Do we, ourselves, go out of the way to encounter new things? Or do we follow the same routines every day? Eat the same foods? Talk to the same people? Watch the same shows on television? Do we see virtual learning an exciting challenge?
As an experiment let’s eat something different for dinner. Introduce yourself to someone new. Read a book instead of watching television.
Yes, we could make a mistake. We might create a tasteless dinner, meet an unappealing person, or read an obnoxious book. But by not making the attempt, we will never discover a great dish, meet someone fascinating, or uncover an idea that could leave us, well, amazed.
So how does this help our students in math?
Our willingness to embrace new ideas in all aspects of life becomes an example and will help our students to properly approach their math lessons.

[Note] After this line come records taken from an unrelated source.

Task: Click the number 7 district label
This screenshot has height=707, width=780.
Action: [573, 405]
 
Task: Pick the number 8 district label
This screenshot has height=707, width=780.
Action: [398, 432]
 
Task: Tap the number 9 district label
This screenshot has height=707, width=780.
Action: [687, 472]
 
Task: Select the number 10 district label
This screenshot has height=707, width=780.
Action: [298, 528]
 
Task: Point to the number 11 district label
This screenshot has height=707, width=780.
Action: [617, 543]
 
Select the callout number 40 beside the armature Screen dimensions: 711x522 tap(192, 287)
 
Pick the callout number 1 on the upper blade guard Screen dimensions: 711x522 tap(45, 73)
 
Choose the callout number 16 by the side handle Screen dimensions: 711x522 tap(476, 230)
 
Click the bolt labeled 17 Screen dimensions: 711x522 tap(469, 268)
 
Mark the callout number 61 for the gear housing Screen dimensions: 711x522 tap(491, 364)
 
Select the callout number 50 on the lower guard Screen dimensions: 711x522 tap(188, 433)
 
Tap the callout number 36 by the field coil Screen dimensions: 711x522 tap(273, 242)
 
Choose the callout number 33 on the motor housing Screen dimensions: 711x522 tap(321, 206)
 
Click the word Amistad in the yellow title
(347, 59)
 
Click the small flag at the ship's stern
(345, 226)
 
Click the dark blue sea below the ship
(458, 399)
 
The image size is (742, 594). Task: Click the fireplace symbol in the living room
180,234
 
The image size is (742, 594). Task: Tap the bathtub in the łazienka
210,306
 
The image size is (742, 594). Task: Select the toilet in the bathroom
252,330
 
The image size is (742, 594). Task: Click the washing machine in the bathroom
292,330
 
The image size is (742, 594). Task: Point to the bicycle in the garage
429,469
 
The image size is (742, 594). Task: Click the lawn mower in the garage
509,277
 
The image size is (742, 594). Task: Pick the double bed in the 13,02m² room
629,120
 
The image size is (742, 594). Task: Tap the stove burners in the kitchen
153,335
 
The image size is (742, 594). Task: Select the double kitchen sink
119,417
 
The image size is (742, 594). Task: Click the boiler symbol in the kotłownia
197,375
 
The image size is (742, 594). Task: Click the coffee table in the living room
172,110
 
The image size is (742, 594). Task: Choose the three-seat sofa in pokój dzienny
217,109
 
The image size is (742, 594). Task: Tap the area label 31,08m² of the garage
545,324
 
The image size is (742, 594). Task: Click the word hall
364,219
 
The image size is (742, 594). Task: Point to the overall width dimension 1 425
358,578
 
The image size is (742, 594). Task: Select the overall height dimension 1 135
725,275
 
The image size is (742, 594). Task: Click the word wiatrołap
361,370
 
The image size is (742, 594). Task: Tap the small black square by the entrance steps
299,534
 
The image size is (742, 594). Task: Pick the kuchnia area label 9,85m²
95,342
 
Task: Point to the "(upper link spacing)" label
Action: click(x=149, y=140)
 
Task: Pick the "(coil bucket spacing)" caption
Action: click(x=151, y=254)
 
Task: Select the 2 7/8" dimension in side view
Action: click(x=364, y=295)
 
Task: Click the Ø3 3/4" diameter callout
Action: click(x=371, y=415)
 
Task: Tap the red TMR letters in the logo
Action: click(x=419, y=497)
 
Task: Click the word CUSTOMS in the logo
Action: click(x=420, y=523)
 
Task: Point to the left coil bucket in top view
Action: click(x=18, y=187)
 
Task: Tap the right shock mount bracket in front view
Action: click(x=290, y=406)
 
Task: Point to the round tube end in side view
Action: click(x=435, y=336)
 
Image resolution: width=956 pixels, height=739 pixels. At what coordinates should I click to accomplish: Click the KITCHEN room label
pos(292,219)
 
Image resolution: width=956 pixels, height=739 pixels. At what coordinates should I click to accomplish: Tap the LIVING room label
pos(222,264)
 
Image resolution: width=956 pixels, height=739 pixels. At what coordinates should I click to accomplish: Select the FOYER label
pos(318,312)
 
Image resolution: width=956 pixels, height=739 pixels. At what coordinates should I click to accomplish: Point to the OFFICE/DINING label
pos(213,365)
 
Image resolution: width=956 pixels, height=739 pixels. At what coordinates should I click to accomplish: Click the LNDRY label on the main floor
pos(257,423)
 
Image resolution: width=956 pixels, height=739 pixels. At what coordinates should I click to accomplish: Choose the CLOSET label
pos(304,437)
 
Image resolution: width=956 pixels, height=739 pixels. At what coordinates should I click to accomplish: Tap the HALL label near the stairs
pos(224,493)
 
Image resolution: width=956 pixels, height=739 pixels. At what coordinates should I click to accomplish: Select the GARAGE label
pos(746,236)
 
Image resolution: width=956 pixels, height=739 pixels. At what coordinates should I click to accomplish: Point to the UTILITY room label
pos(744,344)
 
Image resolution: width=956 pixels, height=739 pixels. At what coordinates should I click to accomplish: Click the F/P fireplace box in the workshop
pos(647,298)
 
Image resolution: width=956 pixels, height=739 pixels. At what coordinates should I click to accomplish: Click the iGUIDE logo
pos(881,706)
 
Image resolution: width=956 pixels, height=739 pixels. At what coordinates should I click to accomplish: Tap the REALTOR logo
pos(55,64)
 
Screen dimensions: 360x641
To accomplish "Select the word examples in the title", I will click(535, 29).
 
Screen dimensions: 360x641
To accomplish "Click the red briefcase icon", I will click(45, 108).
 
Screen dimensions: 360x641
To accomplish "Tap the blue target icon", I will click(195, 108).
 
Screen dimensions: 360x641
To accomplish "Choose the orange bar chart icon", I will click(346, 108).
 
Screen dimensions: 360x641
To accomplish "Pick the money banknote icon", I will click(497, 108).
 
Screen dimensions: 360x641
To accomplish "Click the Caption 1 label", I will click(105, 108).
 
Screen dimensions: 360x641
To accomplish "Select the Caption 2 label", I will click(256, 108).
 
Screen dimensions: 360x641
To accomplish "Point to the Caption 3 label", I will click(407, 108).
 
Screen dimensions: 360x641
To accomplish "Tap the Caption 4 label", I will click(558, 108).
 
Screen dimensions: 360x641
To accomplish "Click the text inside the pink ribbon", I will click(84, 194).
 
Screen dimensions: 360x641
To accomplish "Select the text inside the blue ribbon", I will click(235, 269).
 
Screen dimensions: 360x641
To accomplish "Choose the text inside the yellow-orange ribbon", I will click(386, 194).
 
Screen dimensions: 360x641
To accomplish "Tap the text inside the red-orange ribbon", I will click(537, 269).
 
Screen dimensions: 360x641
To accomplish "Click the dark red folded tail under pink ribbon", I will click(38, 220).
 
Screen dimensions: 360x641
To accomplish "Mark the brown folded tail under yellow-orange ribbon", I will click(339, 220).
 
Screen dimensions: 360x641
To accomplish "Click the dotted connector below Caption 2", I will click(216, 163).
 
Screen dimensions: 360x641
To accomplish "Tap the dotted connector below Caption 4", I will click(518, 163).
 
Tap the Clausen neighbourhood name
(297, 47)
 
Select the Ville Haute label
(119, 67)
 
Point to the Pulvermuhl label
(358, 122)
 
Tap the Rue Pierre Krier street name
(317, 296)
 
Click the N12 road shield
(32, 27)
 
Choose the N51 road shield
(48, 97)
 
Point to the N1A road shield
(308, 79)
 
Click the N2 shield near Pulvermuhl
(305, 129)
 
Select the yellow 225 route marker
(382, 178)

We let them know that it’s okay to make a mistake and will encourage them to approach a problem differently to find a solution.
Our students will learn that math is more than finding the slope of a line or the volume of a prism. Math teaches a way of thinking. This is not something to learn after we mature and grow up. Actually, when we grow up we must backtrack and learn to become more child-like, to find qualities we had and lost when were very young. Let’s never lose that wonder we see in children’s eyes when given their first balloon or ice cream cone. If our students are amazed when they learn how tessellation works or cherish that “ah hah!” moment when they solve and understand a difficult algebra problem, they will go far in math… and in life.
More words from Einstein
“I sometimes ask myself,” Einstein once said, “how it came about that I developed the theory of relativity. The reason, I think, is that a normal adult never stops to think about problems of time and space. These are things that he thought of only as a child. But my mental intellectual development was less advanced than others. As a result I began to wonder about space and time only when I had already grown up.”
Einstein was certainly NOT less advanced when he was younger. He just never lost that sense of wonder that he had as a child. We can help our students not lose it either. They might not become the next Albert Einstein, but they can become better at math.